== What you have to do ==
Once you find the line with "new Chrome tab" in the entries below, return exactly every line from it through the line with "Task: Mute audio track A1".

[Collected data entries]
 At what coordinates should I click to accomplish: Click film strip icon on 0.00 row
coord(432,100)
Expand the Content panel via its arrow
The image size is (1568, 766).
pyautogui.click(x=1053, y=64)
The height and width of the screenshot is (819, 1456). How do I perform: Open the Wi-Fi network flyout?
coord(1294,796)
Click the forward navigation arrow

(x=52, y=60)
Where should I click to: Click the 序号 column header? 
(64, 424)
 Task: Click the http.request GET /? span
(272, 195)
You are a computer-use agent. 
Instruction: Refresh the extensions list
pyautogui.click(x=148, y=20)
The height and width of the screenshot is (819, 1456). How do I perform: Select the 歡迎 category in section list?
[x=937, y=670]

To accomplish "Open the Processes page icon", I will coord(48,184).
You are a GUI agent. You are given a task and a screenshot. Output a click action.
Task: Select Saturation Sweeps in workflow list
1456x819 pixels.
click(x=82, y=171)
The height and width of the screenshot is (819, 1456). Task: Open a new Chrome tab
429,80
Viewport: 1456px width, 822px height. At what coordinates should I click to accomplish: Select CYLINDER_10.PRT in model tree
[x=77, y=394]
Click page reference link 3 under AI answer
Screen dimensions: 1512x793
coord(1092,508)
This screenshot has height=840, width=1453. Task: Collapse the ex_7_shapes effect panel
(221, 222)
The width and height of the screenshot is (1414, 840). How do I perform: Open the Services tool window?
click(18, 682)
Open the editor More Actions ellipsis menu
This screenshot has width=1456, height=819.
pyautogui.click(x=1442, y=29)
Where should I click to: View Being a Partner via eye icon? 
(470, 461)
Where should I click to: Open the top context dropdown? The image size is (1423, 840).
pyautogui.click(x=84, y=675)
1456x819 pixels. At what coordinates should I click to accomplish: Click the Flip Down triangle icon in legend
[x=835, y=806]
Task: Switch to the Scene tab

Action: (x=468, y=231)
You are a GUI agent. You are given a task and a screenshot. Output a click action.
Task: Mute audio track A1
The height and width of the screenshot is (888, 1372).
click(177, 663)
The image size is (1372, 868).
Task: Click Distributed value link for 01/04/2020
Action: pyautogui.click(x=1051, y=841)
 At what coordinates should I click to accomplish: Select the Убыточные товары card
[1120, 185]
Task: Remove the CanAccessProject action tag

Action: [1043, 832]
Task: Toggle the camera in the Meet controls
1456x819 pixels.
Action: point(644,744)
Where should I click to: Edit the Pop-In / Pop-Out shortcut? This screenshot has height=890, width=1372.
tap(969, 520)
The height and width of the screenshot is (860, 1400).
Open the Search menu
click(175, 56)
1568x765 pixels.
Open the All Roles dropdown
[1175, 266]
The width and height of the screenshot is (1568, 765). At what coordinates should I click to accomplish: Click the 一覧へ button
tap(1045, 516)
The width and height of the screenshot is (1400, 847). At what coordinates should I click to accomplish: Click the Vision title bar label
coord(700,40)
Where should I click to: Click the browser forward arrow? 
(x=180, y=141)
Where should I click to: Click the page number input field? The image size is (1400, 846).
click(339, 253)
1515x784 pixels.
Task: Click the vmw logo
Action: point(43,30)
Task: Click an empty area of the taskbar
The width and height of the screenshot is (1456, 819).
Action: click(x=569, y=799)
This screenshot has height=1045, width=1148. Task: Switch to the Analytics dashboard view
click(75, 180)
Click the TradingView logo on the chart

== Written solution ==
The height and width of the screenshot is (819, 1456). Task: Open a new Chrome tab
429,80
Viewport: 1456px width, 822px height. At what coordinates should I click to accomplish: Select CYLINDER_10.PRT in model tree
[x=77, y=394]
Click page reference link 3 under AI answer
Screen dimensions: 1512x793
coord(1092,508)
This screenshot has height=840, width=1453. Task: Collapse the ex_7_shapes effect panel
(221, 222)
The width and height of the screenshot is (1414, 840). How do I perform: Open the Services tool window?
click(18, 682)
Open the editor More Actions ellipsis menu
This screenshot has width=1456, height=819.
pyautogui.click(x=1442, y=29)
Where should I click to: View Being a Partner via eye icon? 
(470, 461)
Where should I click to: Open the top context dropdown? The image size is (1423, 840).
pyautogui.click(x=84, y=675)
1456x819 pixels. At what coordinates should I click to accomplish: Click the Flip Down triangle icon in legend
[x=835, y=806]
Task: Switch to the Scene tab

Action: (x=468, y=231)
You are a GUI agent. You are given a task and a screenshot. Output a click action.
Task: Mute audio track A1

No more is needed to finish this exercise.